◆ Tarefa
Explique, em uma a três frases, por que o trecho sobre Hitchcock e Hopper diz que o luxo de brincar com a própria maestria era "proibido para Hopper".

◆ Trecho selecionado
----

As paisagens ocas e inóspitas, o casarão no alto do morro, a igreja no subúrbio, a capela com o pastor sinistro são como as paisagens de Hopper, que nos fisga pela força da criação e a dureza do olhar rigorosamente clássico numa cena que é a véspera do horror. É tudo tão rígido e genial que Hitch resolve brincar com sua maestria. Tenta até fazer comédia pastelão quando filma a cena do taxidermista, uma pista falsa que acaba em sururu digno dos irmãos Marx. Suas breves aparições, marca registrada do autor, são também momentos lúdicos que abrem brechas no clima opressivo das narrativas.

Ele podia se dar a esse luxo, proibido para Hopper, que conta apenas com um frame para mostrar tudo o que imagina e vê. Mas sua obra é tão intensa que a aparente imobilidade de cenários e personagens acaba virando cinema puro e simples, Bem antes de Hitchcock filmar. O mestre do suspense teve apenas o trabalho de acrescentar os quadros para que houvesse movimento. Mas em ambos os casos, é a mesma fonte, que transcende o tempo e nos desafia a novas leituras toda vez que olhamos para a criação magistral do inglês que torturava loiras e o americano que colocava seu país no deserto do real.

----

◆ Material
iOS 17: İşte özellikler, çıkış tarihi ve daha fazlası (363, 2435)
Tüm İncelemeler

----

◆ Resolução completa
Hopper conta apenas com um frame para mostrar tudo o que imagina e vê. Hitch, por outro lado, podia se dar a esse luxo no cinema, com a comédia pastelão da cena do taxidermista e com suas breves aparições, que abrem brechas no clima opressivo das narrativas.